En tant qu’enseignant (ndlr. Korneel Warloop enseigne le marketing à la Hogeschool Utrecht), je trouvais qu’il manquait de matériel pédagogique de qualité, chose que je continue à trouver étrange. Les nombreux livres sur la communication traitent tous de la manière de communiquer et ne disent rien sur en quoi elle consiste réellement, sa place dans une entreprise ou sa valeur ajoutée. Voilà une lacune flagrante, que j’ai voulu combler avec mon livre.

Votre livre s’adresse-t-il par conséquent principalement aux étudiants ?

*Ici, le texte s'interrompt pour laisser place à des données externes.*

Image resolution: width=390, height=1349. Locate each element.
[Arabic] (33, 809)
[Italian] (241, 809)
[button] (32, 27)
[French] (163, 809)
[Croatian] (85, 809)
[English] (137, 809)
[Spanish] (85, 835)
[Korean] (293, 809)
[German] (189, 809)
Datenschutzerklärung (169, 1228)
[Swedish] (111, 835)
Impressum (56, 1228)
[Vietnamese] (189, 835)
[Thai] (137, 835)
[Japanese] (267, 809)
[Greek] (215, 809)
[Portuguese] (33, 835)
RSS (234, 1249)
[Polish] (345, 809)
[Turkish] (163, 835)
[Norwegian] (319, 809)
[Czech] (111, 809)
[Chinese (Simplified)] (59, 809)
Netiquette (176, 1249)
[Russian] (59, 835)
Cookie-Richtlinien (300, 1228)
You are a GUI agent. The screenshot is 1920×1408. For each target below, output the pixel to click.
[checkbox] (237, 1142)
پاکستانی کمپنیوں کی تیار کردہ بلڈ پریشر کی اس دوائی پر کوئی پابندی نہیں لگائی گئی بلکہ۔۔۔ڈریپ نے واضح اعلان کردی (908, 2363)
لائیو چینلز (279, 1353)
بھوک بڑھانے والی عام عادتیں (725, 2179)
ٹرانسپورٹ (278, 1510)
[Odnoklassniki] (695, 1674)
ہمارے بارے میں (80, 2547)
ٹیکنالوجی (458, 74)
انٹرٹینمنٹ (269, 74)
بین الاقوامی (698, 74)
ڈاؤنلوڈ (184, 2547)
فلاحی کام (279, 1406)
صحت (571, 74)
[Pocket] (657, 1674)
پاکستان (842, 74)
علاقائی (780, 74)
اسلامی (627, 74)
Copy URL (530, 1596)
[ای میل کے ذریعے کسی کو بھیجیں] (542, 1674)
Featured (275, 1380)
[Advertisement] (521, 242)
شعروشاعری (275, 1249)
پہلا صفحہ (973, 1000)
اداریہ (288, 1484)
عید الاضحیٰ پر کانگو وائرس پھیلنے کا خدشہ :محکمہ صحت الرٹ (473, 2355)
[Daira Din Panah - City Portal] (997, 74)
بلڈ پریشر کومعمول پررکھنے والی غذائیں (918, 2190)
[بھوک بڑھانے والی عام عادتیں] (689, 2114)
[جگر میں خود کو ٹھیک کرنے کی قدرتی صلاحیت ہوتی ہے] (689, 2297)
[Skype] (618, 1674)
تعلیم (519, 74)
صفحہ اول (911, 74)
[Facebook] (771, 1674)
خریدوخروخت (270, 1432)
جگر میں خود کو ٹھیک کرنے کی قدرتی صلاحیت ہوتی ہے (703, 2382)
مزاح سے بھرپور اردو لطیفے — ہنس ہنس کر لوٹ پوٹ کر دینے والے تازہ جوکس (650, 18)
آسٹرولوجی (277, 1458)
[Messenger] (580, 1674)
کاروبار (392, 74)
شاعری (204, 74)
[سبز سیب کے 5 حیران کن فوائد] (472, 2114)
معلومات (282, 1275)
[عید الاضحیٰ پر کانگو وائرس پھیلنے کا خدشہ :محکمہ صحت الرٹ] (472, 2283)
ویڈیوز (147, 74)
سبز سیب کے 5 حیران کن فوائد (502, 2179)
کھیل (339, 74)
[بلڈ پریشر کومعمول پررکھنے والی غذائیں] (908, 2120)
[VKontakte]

Oui, entre autres. Je vise d’une part les jeunes diplômés, au vu du décalage encore trop fréquent entre ce qu’ils apprennent sur les bancs de l’école et ce qu’ils rencontrent ultérieurement sur leur lieu de travail. Des enseignants des quatre coins de la Flandre m’ont demandé comment combler ce décalage. La plupart d’entre eux sont donc conscients du problème et cherchent à y remédier.

Toutefois, mon livre est également intéressant pour les personnes qui ne travaillent pas dans la communication, en partie pour les anecdotes et les exemples pratiques. J’ai déjà ainsi reçu de nombreuses réactions de personnes exerçant un métier commercial. Attention cependant, ce livre n’est en aucun cas une bible de la communication qui explique aux PME comment mettre en place leur service de communication.

Quelles sont les compétences que les pros de la communication doivent maîtriser, et quelles sont celles qu’ils peuvent apprendre sur le tas ?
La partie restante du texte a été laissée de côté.